Net earnings for the fourth quarter were $152.8 million on a reported basis and $263.5 million on an adjusted basis, an increase of 7.6% adjusted over the prior year period.  Operating cash flow for the fourth quarter was $368.0 million.  Net earnings for the full year 2012 were $755.0 million on a reported basis and $932.5 million on an adjusted basis, an increase of 3.0% adjusted over the prior year.  Operating cash flow for the full year was $1,151.9 million.

During the quarter, the Company utilized $140 million of cash to acquire 2.1 million shares.  Consequently, for the full year 2012, the Company utilized $485 million of cash to acquire 7.7 million shares.  As previously announced, the Company has a share repurchase program that authorizes purchases of up to $1.5 billion of the Company's common stock through December 31, 2014.  The Company also paid $94 million in cash dividends to stockholders during 2012.

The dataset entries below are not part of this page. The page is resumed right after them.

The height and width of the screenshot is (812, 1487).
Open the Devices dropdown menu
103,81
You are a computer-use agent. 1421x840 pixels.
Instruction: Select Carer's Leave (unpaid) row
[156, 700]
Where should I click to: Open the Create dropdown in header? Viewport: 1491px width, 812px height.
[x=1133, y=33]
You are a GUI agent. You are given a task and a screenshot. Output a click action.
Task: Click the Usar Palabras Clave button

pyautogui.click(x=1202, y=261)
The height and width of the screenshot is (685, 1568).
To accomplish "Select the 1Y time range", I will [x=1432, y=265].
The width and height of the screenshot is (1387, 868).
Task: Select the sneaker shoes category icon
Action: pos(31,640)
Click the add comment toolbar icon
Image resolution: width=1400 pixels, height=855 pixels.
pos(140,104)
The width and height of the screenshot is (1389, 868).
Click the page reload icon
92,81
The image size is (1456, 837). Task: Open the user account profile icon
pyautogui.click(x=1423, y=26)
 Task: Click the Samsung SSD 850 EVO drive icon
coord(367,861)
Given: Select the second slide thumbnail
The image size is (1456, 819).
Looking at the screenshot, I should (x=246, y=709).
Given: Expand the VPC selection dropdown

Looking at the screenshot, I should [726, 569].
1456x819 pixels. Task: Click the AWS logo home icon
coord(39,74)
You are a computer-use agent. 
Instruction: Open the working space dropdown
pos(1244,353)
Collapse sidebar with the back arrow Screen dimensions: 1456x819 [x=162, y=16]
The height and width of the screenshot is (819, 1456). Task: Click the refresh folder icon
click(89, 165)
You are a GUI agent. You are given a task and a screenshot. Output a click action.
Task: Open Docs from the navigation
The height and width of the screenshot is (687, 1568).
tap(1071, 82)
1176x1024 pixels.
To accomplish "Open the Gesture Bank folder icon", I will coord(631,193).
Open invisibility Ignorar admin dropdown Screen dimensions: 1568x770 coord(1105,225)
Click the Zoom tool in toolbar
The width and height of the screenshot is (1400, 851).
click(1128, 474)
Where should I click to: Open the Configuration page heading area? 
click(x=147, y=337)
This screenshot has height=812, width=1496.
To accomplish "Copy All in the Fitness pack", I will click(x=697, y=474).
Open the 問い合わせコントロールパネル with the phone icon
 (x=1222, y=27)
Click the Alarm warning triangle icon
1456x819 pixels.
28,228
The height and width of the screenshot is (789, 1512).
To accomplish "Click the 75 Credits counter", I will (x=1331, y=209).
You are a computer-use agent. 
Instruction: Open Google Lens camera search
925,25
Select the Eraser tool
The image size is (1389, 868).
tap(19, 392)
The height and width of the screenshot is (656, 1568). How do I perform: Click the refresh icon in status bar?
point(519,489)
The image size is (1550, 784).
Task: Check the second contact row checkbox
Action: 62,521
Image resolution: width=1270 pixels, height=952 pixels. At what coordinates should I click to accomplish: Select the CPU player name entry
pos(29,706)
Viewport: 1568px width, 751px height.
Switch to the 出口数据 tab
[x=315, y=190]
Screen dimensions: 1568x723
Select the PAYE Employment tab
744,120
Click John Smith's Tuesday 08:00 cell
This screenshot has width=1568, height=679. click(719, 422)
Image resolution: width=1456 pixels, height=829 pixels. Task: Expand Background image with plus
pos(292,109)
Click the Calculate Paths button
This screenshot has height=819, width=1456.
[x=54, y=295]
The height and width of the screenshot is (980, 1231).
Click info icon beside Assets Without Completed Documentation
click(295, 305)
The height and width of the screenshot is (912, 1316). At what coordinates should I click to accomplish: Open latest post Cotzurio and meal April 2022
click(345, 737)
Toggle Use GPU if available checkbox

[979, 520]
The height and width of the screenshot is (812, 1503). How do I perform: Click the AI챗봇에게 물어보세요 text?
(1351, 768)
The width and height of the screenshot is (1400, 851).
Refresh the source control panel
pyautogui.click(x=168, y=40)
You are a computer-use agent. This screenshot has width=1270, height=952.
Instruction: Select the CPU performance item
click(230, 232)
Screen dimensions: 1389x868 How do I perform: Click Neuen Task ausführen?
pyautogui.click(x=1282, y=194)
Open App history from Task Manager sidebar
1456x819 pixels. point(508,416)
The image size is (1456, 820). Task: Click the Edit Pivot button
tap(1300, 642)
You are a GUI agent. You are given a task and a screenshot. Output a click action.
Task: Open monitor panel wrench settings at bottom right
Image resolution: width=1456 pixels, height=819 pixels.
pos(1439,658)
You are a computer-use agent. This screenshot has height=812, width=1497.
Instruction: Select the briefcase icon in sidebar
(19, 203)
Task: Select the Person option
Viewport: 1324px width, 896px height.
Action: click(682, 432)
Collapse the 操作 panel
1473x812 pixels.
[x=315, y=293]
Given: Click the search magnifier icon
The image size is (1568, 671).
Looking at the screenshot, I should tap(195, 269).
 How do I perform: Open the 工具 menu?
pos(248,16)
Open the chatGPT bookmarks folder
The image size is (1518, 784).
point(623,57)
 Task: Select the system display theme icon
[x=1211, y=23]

The Company recorded a non-cash charge for goodwill impairment of $96 million net of tax or $0.55 per diluted share related to the Company's U.S. Spine reporting unit during the fourth quarter.  The Company conducts annual impairment tests during the fourth quarter.  A number of factors have resulted in a change in the outlook for the spine market in the U.S., including pressure from payers on utilization of certain types of procedures and on reimbursement rates and prices generally.  The change in outlook for the market, together with ongoing Company-specific challenges related to the U.S. Spine reporting unit, contributed to the decrease in the implied fair value of the unit compared with prior year.

The Company also recently completed a legal entity restructuring of certain international operations that led to recognition of deferred tax assets related to foreign tax credits.  This resulted in a credit to income taxes in the quarter, net of other unrelated tax charges, of $34 million.  This credit, together with the goodwill impairment charge, certain claims and special items, are excluded from the Company's non-GAAP adjusted earnings measure, as further described herein.

Guidance

The Company expects full-year revenues for 2013 to increase between 2.5% and 4.5% on a constant currency basis.  The Company estimates that foreign currency translation will decrease revenues by approximately 0.5% for the full year 2013, resulting in reported revenue growth between 2% and 4%.  Full-year 2013 diluted earnings per share are projected to be in a range of $5.05 to $5.25 on a reported basis and $5.65 to $5.85 on an adjusted basis.

In 2013, the Company expects to continue global restructuring and transformation initiatives designed to streamline business operations and support functions.  Savings from these initiatives will enable the Company to absorb the medical device excise tax, continue to support investments in innovation and commercialization of new products and technologies, expand global sales channels and drive sustained growth in earnings and cash flow.  The programs to be completed in 2013 are expected to generate annualized pre-tax savings of more than $80 million, including $30 million to $40 million to be realized in 2013.  

The Company expects to record 2013 pre-tax charges of $120 million to $130 million as details of the various programs are finalized and implemented.  The Company also expects to incur an additional $5 million to $15 million for certain acquisition and integration costs connected with the acquisitions of Dornoch Medical Systems, Inc., Exopro and third party distributors around the world.